Tuesday, June 13, 2017

April 14th- Daily Autism Post- Aspie Honesty

Dexter- Mom, I love you so much. Hug me and pet Tori.
Me- I love you too, Dexie. SO much. I'm lucky that you are mine.
Dexter- I am too. I love Dad more though.
This conversation from earlier today isn't the first time he's told me this. I think most parents would be hurt to have a child say something like this to them, but if you really know and understand Dexter, there is nothing hurtful here.
First, Dex has a very limited number of people he likes to snuggle with and probably even fewer that he volunteers the words "I love you" to without being told that first. When he says it to me, when he asks for affection, my heart sings. I know that he means it. He DOES love me.
Second, for him, if he's saying something that is true, he sees nothing wrong with the statement. He's told me that Dad is taller, but I am wider. He's called an elderly woman "really old." He told someone who was yelling at their child that they were disrespectful. In his mind, we tell the truth. When you are stating a fact, it's true. Sometimes it isn't until after he says it that he realize that even though it's true, it may hurt someone's feelings.

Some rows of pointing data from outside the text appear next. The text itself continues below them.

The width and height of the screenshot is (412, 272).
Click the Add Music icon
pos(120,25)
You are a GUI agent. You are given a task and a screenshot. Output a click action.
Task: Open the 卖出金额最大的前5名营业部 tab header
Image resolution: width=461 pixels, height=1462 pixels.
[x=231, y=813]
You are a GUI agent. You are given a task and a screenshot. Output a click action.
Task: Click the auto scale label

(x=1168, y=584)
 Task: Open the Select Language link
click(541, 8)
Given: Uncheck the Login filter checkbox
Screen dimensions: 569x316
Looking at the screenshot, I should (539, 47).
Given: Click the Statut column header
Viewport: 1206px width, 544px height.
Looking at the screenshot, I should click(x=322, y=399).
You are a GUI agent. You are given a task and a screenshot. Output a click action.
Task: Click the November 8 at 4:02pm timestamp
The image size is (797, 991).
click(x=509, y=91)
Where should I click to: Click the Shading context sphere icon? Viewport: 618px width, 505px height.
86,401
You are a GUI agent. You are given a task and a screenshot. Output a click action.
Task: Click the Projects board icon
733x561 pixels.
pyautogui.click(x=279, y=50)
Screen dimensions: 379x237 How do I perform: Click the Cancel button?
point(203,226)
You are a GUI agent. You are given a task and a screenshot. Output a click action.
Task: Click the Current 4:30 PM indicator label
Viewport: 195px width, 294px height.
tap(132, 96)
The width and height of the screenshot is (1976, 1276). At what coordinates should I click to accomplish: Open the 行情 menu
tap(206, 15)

Lastly, this doesn't hurt my feelings. It's not about ranking. (Let's be honest, I think Tori ranks above me too.) What it IS about is Dexter having someone that he loves deeply and he knows understands him. Not someone who is just compassionate, but really REALLY understands him. He has that in his Dad. He knows that I will be there for every meltdown, every frustrating day, every homework assignment he doesn't think he can do. But he can look at Shawn and see someone who is different like him. It doesn't make me sad that he says he loves Shawn more. Not even a little. Every time he says it, my heart swells with pride. My baby has an AMAZING father. How could I be sad about that!?
The bad... Sometimes Dex comes off as rude and insulting.
The good... It's never intentional, and he's quick to apologize when he finds he's hurt someone's feelings. I'm amazed at his willingness to apologize when he knows he did something wrong. (Now, when he feels his words or actions were warranted, getting an apology is like squeezing blood from a rock, and when you do get it, it's clearly not heartfelt.)